2. The Distortion of Gender Roles

But then Genesis 3 shows us what sin does. Sin not only separates us from God. It also distorts manhood and womanhood.

 

Sin’s Distortion of Manhood

First, sin has a passive effect on manhood. Adam abdicates responsibility. When the serpent tempts Eve, Adam is there with her, yet he says nothing. He does not protect. He does not lead. He does not intervene. He listens instead of leading. That is why God says to Adam in Genesis 3:17, “Because you have listened to the voice of your wife.” Adam’s fundamental failure was passive abdication.

 

We still see that everywhere today. Men who refuse to lead, refuse to take responsibility, and refuse to step up in the home, church, and society.

But sin also has an active effect on manhood. Instead of passivity, the man may swing to harsh domination. Genesis 3:16 speaks of distorted rule, where leadership becomes oppressive, controlling, and selfish. So sinful manhood either abdicates or abuses. It either becomes passive or tyrannical.

 

Sin’s Distortion of Womanhood

The distortion is also seen in womanhood. On the one hand, sin can produce passivity, a refusal to take responsibility. Eve blames the serpent. She deflects accountability for her own choices.

 

On the other hand, sin can also produce a grasping, competitive spirit. In Genesis 3:16, the woman’s “desire for her husband” is connected to a desire to oppose or control her husband’s leadership. That word “desire” isn’t speaking of sexual desire, but is the same word used in Genesis 4 of “sin’s desire” to rule over Cain (Genesis 4:7). Instead of complementing her husband, she competes and desires to rule in a way God hasn’t called her to do. Instead of gladly responding, she seeks to take over. That’s what sin does, it destroys God’s good design. 

 

These distortions are all around us. They are present in broken homes, dysfunctional marriages, sexual confusion, and the chaos of our culture. But Genesis 3 does not end without hope. In Genesis 3:15, God promises that the offspring of the woman will crush the serpent’s head. In other words, God promises a Redeemer. Jesus Christ has come to undo what sin has done.

 

 

3. Some Biblical Implications for These Gender Roles

That brings us to Ephesians 5. The gospel now gives shape to redeemed manhood and womanhood.

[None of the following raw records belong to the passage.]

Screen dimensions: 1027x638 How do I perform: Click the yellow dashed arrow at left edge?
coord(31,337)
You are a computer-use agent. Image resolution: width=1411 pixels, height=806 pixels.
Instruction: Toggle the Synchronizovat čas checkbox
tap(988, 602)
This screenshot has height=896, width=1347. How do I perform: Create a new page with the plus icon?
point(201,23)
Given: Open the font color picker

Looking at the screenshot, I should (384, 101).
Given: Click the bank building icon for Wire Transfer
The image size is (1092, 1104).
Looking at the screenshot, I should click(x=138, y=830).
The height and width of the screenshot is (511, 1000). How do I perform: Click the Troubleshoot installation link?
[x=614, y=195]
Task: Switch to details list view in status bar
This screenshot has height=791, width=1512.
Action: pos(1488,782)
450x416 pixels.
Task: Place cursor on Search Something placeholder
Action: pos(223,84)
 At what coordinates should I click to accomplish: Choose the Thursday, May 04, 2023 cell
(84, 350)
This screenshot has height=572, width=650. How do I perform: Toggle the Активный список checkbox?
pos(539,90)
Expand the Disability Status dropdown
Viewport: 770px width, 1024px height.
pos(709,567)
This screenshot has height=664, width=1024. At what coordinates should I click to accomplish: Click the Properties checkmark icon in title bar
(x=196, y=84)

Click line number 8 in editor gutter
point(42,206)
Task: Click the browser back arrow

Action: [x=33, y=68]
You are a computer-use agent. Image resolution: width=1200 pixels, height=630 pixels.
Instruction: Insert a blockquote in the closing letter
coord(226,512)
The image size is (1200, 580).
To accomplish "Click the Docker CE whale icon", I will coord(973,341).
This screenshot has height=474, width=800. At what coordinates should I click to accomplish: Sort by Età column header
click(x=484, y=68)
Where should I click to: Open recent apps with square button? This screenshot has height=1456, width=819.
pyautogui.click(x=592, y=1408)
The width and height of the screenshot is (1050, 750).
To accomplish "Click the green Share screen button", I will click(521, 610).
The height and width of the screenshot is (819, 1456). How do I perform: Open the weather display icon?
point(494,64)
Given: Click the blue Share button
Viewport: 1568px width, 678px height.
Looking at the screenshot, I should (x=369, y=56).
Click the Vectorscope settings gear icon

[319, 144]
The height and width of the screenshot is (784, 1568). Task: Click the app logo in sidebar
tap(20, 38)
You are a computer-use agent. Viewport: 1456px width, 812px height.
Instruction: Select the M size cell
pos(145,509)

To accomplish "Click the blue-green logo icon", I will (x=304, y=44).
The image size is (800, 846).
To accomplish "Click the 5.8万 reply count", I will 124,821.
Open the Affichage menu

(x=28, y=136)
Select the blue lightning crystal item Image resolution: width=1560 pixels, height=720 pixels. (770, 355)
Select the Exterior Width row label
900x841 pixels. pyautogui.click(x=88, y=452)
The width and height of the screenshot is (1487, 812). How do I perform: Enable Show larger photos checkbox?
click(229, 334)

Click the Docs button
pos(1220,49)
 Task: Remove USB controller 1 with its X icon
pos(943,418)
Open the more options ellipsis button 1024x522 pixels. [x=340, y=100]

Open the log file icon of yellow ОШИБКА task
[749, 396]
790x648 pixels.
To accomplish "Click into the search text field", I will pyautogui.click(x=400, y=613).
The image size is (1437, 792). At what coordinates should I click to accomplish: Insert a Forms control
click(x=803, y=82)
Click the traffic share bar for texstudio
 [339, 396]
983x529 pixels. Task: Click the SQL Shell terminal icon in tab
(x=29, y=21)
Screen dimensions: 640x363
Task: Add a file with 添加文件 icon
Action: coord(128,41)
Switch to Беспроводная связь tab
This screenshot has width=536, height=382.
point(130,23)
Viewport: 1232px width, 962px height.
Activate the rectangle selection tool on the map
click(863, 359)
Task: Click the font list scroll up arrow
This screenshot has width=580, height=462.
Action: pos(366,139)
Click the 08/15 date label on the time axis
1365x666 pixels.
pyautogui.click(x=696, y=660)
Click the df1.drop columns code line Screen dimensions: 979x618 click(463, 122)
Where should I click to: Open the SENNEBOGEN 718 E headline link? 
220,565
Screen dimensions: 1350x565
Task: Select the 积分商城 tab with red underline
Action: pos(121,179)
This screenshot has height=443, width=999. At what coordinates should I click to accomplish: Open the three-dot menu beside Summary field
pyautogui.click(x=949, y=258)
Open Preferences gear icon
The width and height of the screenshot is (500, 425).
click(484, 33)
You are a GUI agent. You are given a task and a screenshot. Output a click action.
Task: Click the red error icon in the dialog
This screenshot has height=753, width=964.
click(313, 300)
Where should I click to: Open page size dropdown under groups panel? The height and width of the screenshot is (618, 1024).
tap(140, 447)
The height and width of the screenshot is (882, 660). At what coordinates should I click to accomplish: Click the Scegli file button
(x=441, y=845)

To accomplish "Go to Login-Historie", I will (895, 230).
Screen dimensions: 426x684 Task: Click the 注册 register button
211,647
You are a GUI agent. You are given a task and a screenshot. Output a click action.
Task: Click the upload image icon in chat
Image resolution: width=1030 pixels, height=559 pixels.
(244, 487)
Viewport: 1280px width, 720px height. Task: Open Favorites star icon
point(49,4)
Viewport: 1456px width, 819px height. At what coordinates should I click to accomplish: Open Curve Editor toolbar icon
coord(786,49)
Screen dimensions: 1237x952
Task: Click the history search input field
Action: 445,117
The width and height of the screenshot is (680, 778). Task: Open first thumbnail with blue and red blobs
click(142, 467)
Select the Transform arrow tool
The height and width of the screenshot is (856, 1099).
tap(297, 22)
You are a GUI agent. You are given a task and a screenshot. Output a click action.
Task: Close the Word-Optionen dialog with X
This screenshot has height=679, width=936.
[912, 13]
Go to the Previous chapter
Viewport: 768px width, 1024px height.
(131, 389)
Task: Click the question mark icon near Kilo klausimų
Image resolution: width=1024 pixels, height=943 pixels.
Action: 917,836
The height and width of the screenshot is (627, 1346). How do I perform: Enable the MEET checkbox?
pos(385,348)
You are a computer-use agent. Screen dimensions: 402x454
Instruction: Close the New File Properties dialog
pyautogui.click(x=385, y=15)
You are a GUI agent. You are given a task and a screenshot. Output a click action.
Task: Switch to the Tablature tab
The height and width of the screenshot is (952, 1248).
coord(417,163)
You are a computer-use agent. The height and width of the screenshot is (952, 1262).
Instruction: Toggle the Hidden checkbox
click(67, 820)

Paul teaches that marriage is meant to display Christ and the church. That was God’s design from the beginning. Marriage is a living picture of the gospel.


For wives, the primary calling is submission. Ephesians 5:22 says, “Wives, submit to your own husbands, as to the Lord.” This does not mean inferiority, silence, or abuse. It means gladly affirming, respecting, and supporting her husband’s God-given leadership. It is a beautiful and precious calling in God’s sight.


For husbands, the primary calling is loving headship. Ephesians 5:25 says, “Husbands, love your wives, as Christ loved the church and gave himself up for her.” His leadership is not selfish rule. It is sacrificial love. He is to lead by serving, protecting, nourishing, cherishing, and helping his wife flourish spiritually.


Men are to take initiative. Women are to respond with glad support. Together, they portray the beauty of Christ and His church.

And this is where the hope of the gospel is so needed. None of us lives this out perfectly. All of us feel the distortions of Genesis 3. But Christ is restoring what sin has ruined. By His Spirit, He is shaping men into godly men and women into godly women.


Oh may God make us faithful men and women, godly husbands and wives, so that in a broken and confused world we might reflect the beauty of His design and the glory of the gospel.